Aku bingung mengapa aku bisa sampai di tempat seperti ini, apakah ini balasan atas semua yang kukerjakan, ah bukan, aku tak pantas menerima kesenangan seperti ini, aku tidak pernah berbuat kebaikan sedikitpun.
Kok diam?, apa yang kamu pikirkan?, Tanya bidadari
Ah tidak, aku cuma bingung, mengapa aku bisa tiba di tempat ini, menurutku aku salah alamat, bukankah aku tidak pernah berbuat kebaikan, malah aku selalu berbuat dosa, dosa dan dosa.
“Kamu tidak salah alamat, Pengakuanmu itulah yang menyebabkan kamu sampai ke tempat ini”, ia coba menjelaskan.

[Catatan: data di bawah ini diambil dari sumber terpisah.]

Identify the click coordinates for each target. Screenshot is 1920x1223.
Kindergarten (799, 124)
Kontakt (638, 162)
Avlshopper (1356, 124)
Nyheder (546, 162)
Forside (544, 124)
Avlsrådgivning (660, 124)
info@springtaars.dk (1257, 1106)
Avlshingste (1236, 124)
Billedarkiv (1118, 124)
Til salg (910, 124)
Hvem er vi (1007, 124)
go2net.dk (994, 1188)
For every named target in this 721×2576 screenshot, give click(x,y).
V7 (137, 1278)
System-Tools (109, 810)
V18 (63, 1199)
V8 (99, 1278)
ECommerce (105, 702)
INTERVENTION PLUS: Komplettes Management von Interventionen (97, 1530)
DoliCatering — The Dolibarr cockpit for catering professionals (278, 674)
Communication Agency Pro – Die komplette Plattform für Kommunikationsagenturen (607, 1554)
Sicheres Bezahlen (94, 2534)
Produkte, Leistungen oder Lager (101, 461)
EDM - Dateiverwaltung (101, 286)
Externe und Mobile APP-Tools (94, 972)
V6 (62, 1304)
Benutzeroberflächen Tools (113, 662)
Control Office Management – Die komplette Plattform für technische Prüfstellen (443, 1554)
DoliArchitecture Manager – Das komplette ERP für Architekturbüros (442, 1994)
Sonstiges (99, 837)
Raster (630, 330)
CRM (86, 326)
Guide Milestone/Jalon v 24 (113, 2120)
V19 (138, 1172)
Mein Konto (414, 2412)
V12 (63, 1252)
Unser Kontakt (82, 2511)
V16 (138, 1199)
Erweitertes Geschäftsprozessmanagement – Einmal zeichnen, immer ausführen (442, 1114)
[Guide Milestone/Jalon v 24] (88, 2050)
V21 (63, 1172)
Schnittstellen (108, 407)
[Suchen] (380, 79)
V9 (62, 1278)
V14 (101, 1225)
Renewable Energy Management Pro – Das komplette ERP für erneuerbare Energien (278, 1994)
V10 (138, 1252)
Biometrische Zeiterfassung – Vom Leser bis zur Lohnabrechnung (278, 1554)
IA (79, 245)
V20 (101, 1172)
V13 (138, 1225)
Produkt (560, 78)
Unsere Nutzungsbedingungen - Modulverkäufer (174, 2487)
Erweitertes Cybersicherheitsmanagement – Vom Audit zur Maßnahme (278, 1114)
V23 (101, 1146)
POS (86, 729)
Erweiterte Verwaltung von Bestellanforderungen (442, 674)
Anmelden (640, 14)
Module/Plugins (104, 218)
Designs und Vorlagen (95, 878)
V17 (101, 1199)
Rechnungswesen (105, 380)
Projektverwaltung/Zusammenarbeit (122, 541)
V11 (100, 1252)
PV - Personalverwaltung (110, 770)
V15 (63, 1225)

“Maksudnya?” Aku malah bingung.
“Ya seperti itulah keadaanmu, kamu hamba Allah yang benar-benar menghambakan diri kepadaNya, kebaikan dan kebajikanmu tak terhitung, makanya kamu nyampai ke tempat ini. Kamu beramal, tapi tak pernah mengakuinya sebagai amalmu, kamu alim besar, tapi tak pernah mengaku-ngaku alim, kamu tak pernah mencela dan menghina mereka-mereka yang bodoh, kamu mengasihi mereka dan sabar membimbing mereka mengikuti jalanmu, merunduk melompat kekiri, melompat kekakanan menghindari godaan duniawi dan kamu terus merunduk patuh dan istiqamah lurus menuju jalan ke tempat ini”.
“Kamu orang suci, tapi kamu merasa kamulah orang paling banyak dosa diantara mereka”. Itulah yang menyebabkan kamu berada di tempat ini.
Subhanallah, walhamdulillah, wala ilaha illallahu wallahu akbar. Tasbih, tahmid, dan takbir bergema, mengiringi jenazahku, menuju tempat peristirahatan terakhir, menunggu datangnya hari kiamat.